Report how many lines of the entries below contain the word "label", and nothing more.

=== Begin Enclosure ===

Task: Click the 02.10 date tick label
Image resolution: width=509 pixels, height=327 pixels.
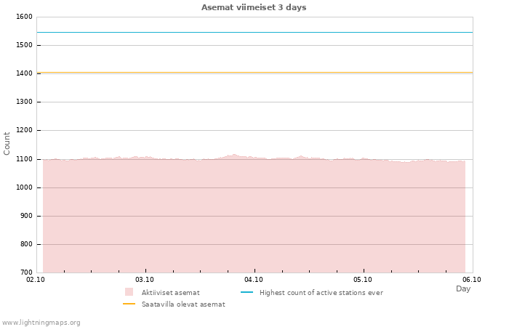Action: click(36, 279)
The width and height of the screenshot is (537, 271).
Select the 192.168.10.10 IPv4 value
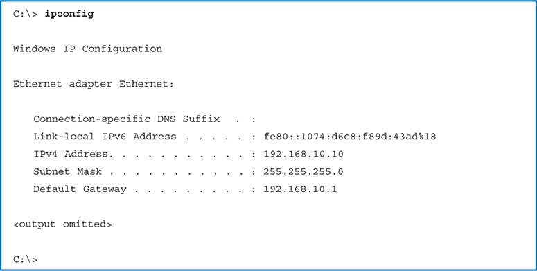point(303,154)
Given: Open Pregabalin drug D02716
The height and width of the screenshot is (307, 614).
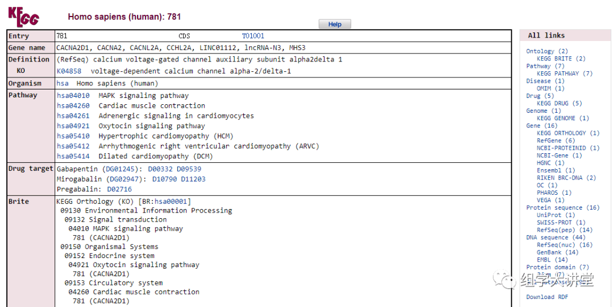Looking at the screenshot, I should tap(119, 189).
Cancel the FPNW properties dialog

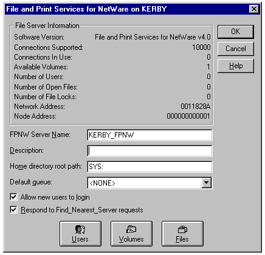tap(236, 49)
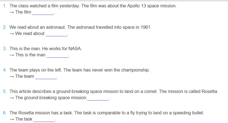Select question number 5 marker
Screen dimensions: 228x123
tap(5, 92)
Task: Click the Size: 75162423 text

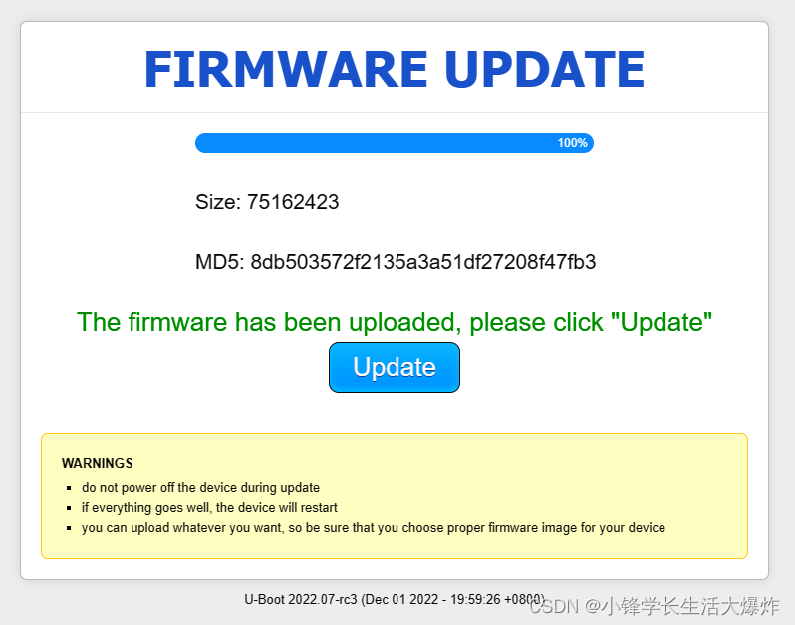Action: [x=267, y=202]
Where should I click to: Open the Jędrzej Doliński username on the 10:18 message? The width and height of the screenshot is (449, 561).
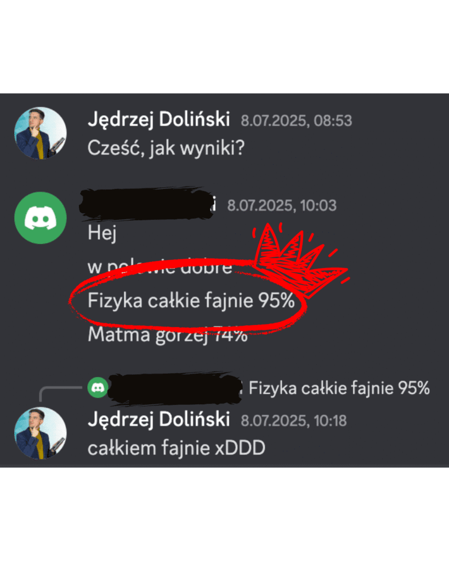(158, 419)
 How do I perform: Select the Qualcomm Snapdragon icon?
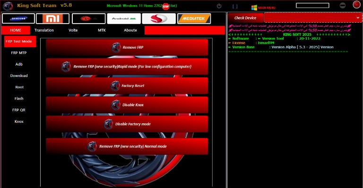coord(159,18)
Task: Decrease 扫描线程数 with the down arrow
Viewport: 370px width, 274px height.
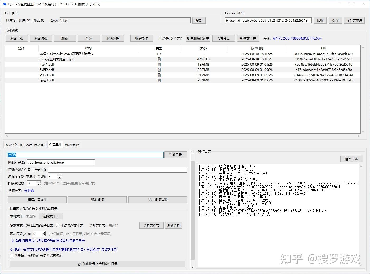Action: click(x=39, y=184)
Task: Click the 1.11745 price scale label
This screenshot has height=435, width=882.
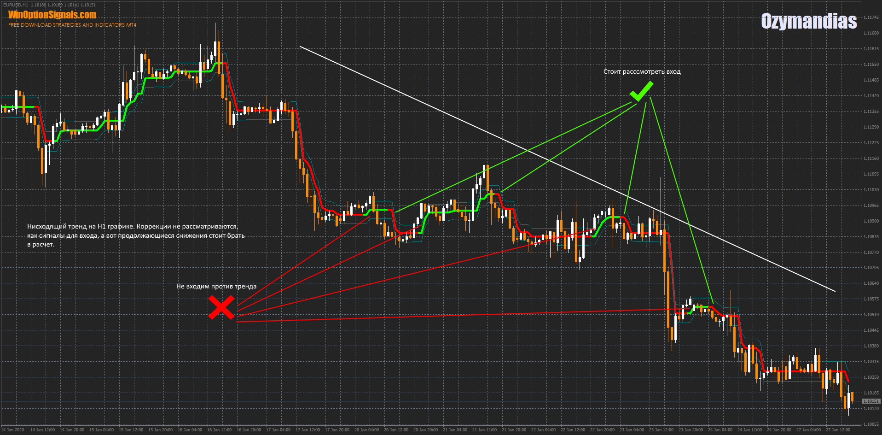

=== End Enclosure ===

Written answer: 2